In 1991, then-president Lee Teng-hui’s (李登輝) administration abolished the Temporary Provisions Effective During the Period of Communist Rebellion (動員戡亂時期臨時條款) and the so-called “10,000-year congress (萬年國會),” which had been elected in China in 1947. This opened a new chapter in the cross-strait relations.
Unfortunately, Beijing had other ideas and used military force to threaten Taiwanese voters during the 1996 presidential election.
China’s actions caused Lee to advocate a “special state-to-state relationship” between Taiwan and China. Later, former president Chen Shui-bian (陳水扁) advocated “one country on each side” of the Taiwan Strait.
What followed was a two-decade missed opportunity during which Beijing chose to reject the normalization of cross-strait relations.
During this time, the ball was sometimes in China’s court, sometimes in Taiwan’s, while the two nations struck an uneasy truce and relations moved forward on momentum alone.
Taiwan is now pinning its hopes on the US’ free and open Indo-Pacific strategy as the way forward to manage relations with China.

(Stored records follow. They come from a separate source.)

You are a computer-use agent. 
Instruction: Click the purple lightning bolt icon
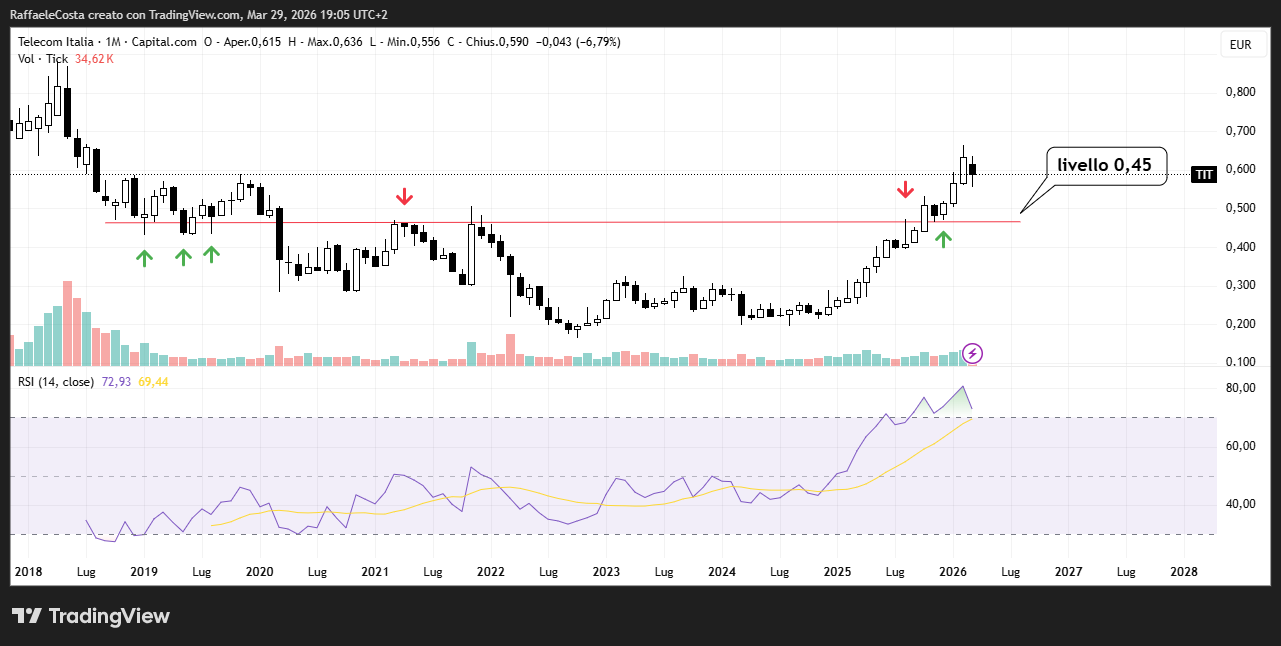point(973,353)
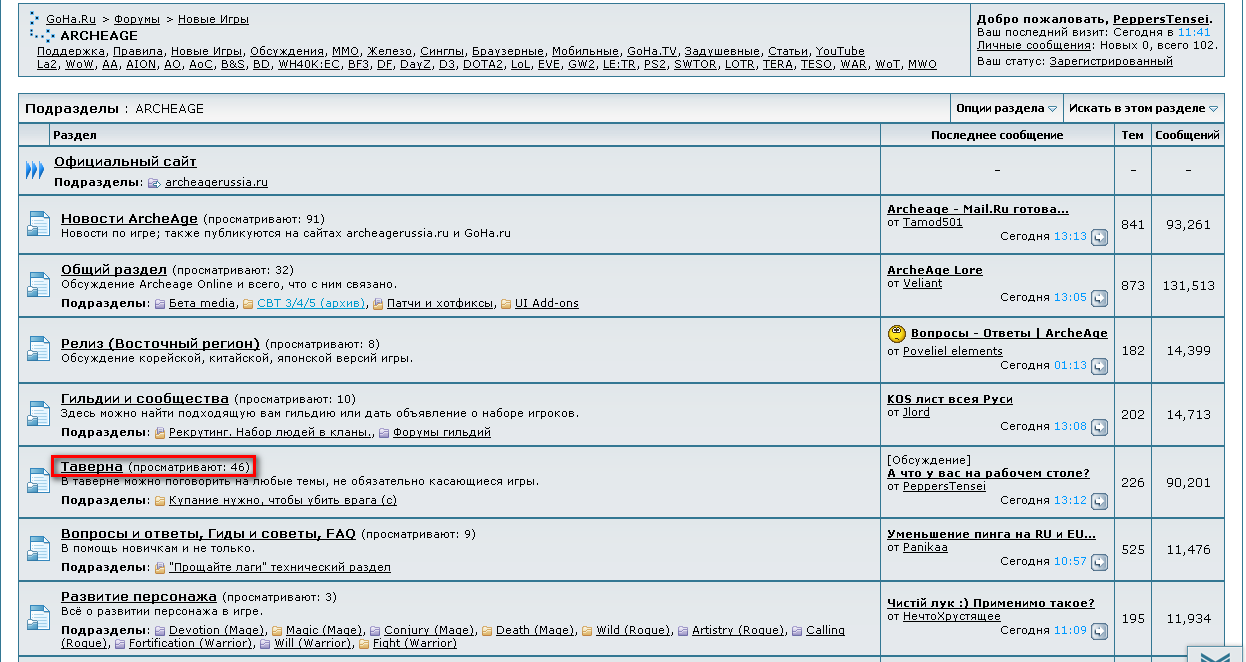
Task: Open Правила in the top navigation
Action: click(137, 51)
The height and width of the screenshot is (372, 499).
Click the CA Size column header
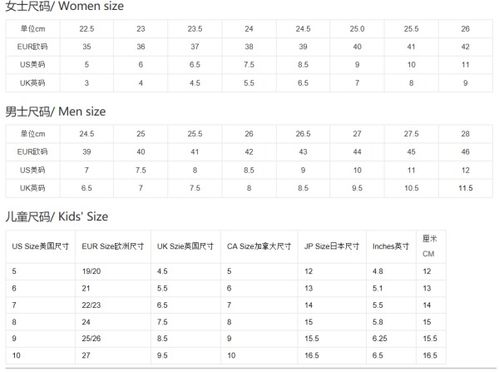(259, 247)
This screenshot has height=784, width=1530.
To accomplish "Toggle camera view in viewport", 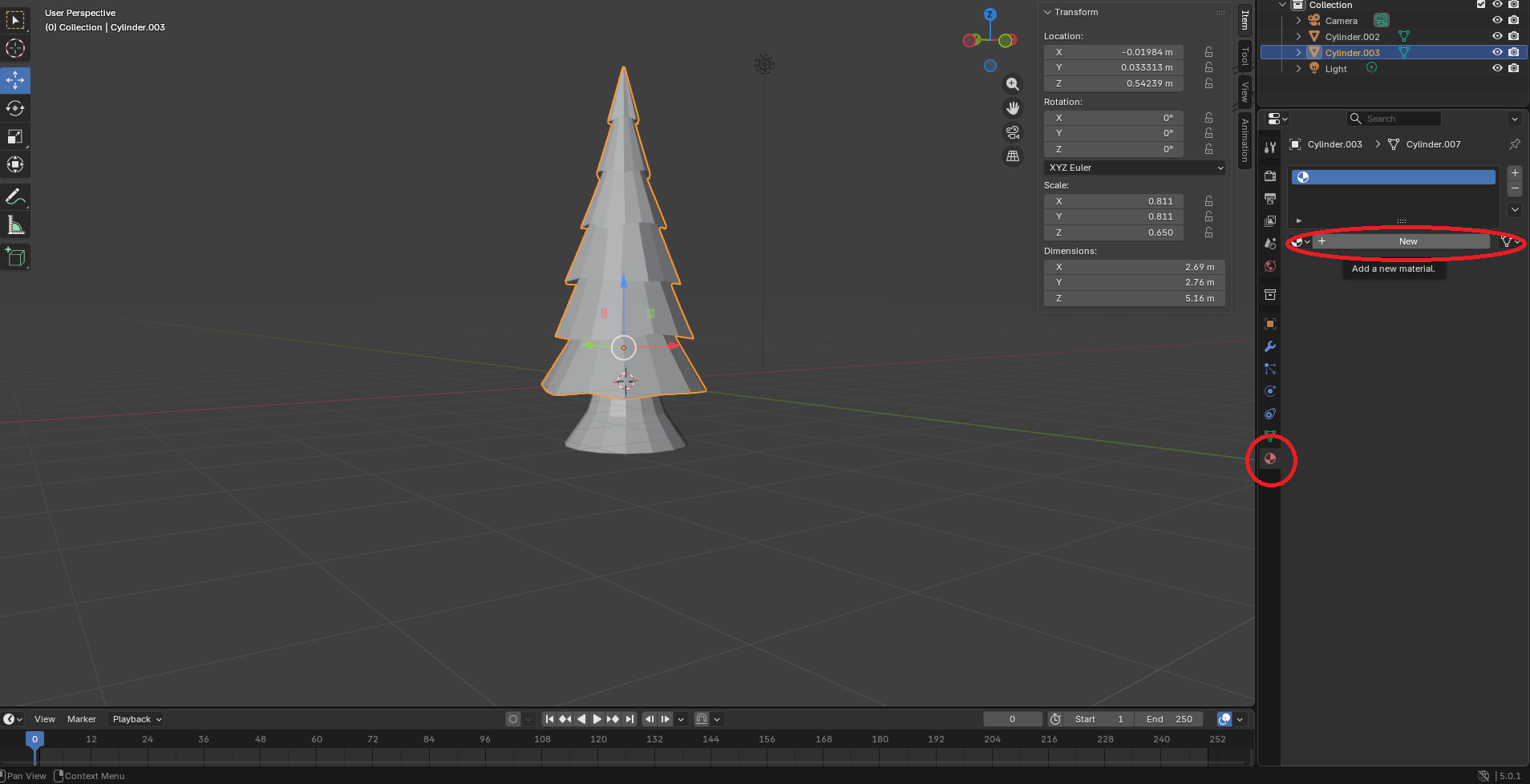I will [x=1013, y=132].
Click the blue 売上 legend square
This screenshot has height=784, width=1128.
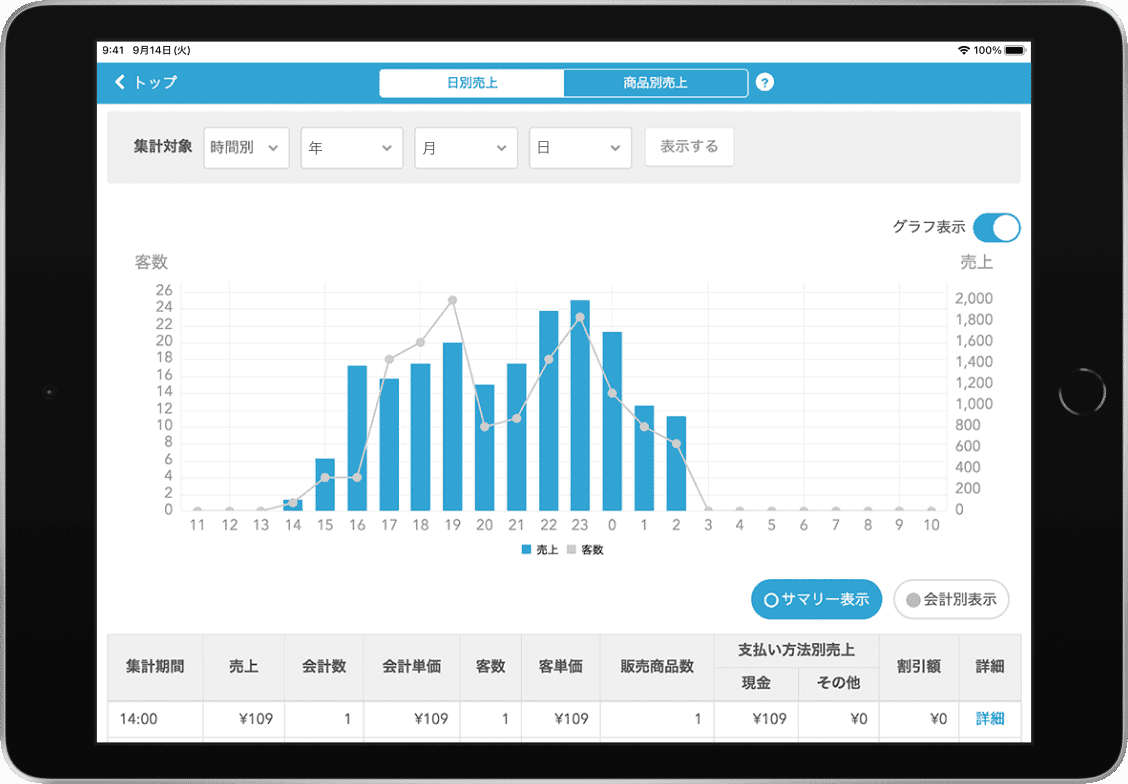pos(526,550)
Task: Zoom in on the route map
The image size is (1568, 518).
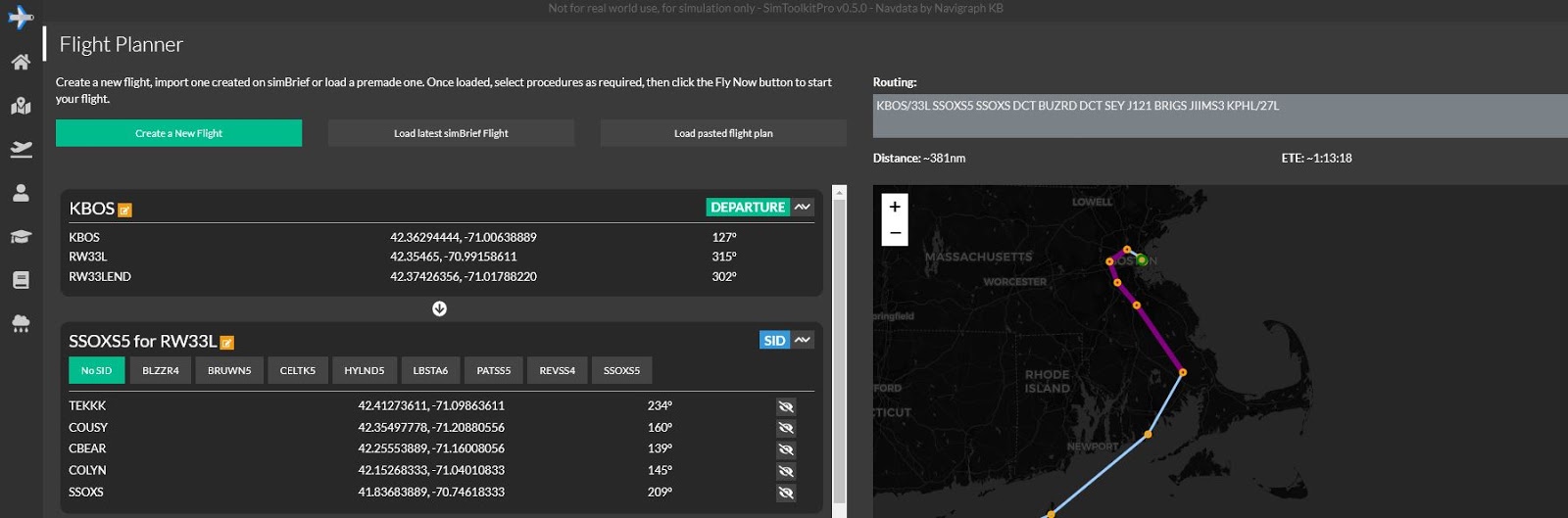Action: click(x=895, y=207)
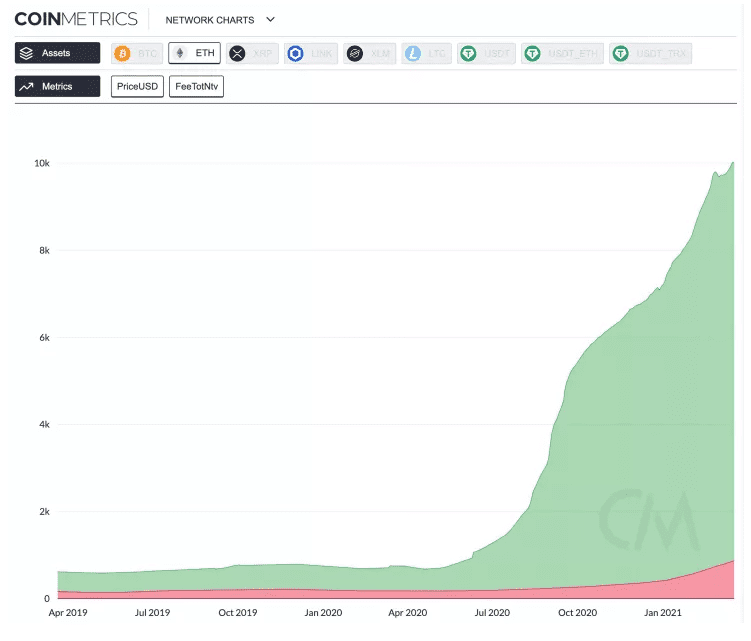Click the USDT_TRX Tether icon

[x=621, y=53]
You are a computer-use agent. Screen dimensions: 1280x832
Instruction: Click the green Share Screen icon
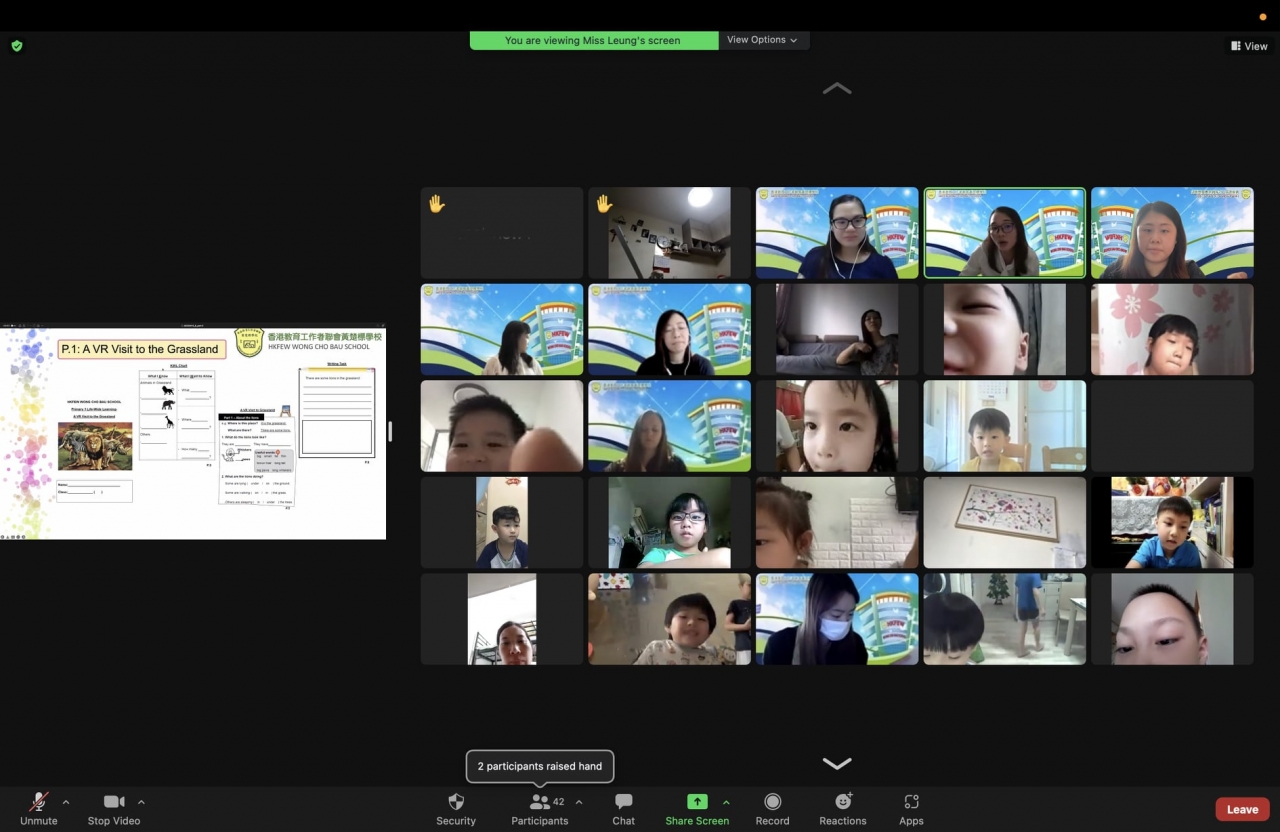click(697, 802)
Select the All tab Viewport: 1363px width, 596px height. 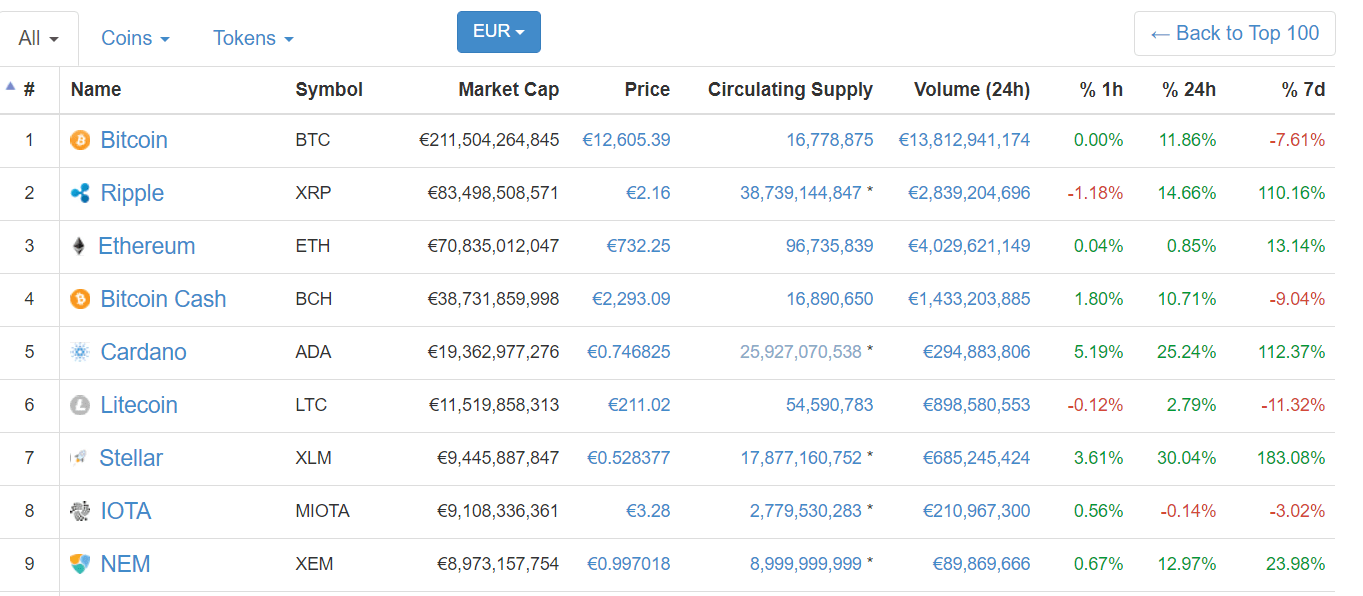[39, 38]
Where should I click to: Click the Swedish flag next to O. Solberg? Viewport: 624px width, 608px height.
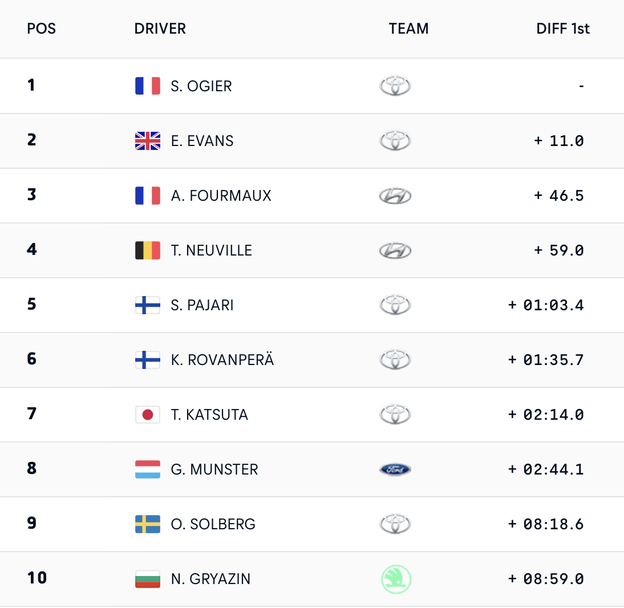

The impasse means that Taiwan is unable to become a normal state, while the cross-strait relationship also cannot normalize. Meanwhile, China is unable to normalize what it sees as a key part of its sovereign territory.
The small pro-unification camp in Taiwan is not alone in getting free lunches from China, they are joined by many opportunistic politicians and governments from around the world, leaving China unable to extricate itself from its long-standing “checkbook diplomacy.”
Who stands to gain from this situation? For the sake of the cross-strait relationship and China, it must come to an end.